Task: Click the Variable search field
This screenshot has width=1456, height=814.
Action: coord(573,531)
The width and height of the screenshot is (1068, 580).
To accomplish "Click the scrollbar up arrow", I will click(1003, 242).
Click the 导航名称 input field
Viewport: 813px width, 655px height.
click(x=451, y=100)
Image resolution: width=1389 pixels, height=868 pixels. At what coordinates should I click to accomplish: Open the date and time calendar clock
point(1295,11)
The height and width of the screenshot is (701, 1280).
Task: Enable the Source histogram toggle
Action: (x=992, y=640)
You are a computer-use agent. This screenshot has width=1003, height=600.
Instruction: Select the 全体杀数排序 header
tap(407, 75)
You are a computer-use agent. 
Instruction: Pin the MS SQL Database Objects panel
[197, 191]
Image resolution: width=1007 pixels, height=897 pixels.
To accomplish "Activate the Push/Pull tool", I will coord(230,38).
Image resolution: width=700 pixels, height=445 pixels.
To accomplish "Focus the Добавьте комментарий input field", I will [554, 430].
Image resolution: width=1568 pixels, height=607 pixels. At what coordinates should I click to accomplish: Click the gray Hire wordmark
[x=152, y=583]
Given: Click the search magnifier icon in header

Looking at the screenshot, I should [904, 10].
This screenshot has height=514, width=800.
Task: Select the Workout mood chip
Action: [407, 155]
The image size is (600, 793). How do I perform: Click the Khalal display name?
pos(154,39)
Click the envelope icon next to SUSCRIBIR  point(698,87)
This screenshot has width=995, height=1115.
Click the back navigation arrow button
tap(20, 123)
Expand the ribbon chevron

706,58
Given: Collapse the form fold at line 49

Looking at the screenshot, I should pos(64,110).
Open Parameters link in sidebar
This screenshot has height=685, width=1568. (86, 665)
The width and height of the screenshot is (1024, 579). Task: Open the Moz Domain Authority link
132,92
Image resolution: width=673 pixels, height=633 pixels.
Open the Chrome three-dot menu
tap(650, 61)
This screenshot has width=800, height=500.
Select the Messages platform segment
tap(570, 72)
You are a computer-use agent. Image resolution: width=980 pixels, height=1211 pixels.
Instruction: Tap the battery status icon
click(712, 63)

> [Work to be completed]: Tally the lines in the listing that contain the string "input", then report that tally alone.

> [Result of the task]: 2